Collaboration with the IFC CNR Pisa and several SME Tuscan companies, 2021.

(Abstract)

Abstract: Cardiac rehabilitation in the post-surgical phase has an important impact on the patient as it speeds up his psychophysical recovery, and improves the clinical picture by reducing the sense of fatigue, dyspnea, and increases survival. In this context, compliance with the rehabilitation program is a key element for the therapeutic benefits and, at the same time, for providing elements for strengthening the patient, in terms of increasing awareness of their own state of health. To achieve these results, the I-POTERI project aims to evolve current telemonitoring systems by developing and industrializing a SW-HW platform based on the integration of home kits (consisting of wearable and low-invasive medical devices), on the some monitoring microservices, and on innovative AI technology, which will allow the continuous monitoring of numerous parameters both during the patient's normal home activities and during rehabilitation activities.
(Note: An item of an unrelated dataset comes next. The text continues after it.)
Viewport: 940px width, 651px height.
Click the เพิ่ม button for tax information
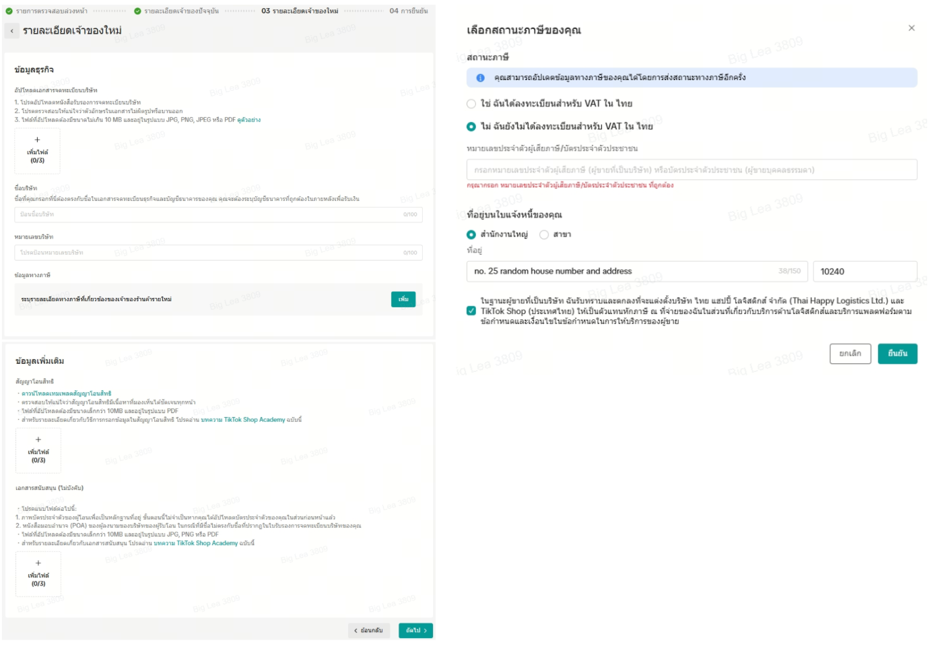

The ultimate goal is to customize and optimize the post-surgical rehabilitation process and to allow personalized intervention by the doctor given the parameters of the rehabilitation process and any anomalies of the monitored vital parameters. The project also aims to carry out a retrospective analysis in terms of the effectiveness of the performance and adequacy of the program, thanks also to the application of data analytics algorithms and artificial intelligence techniques.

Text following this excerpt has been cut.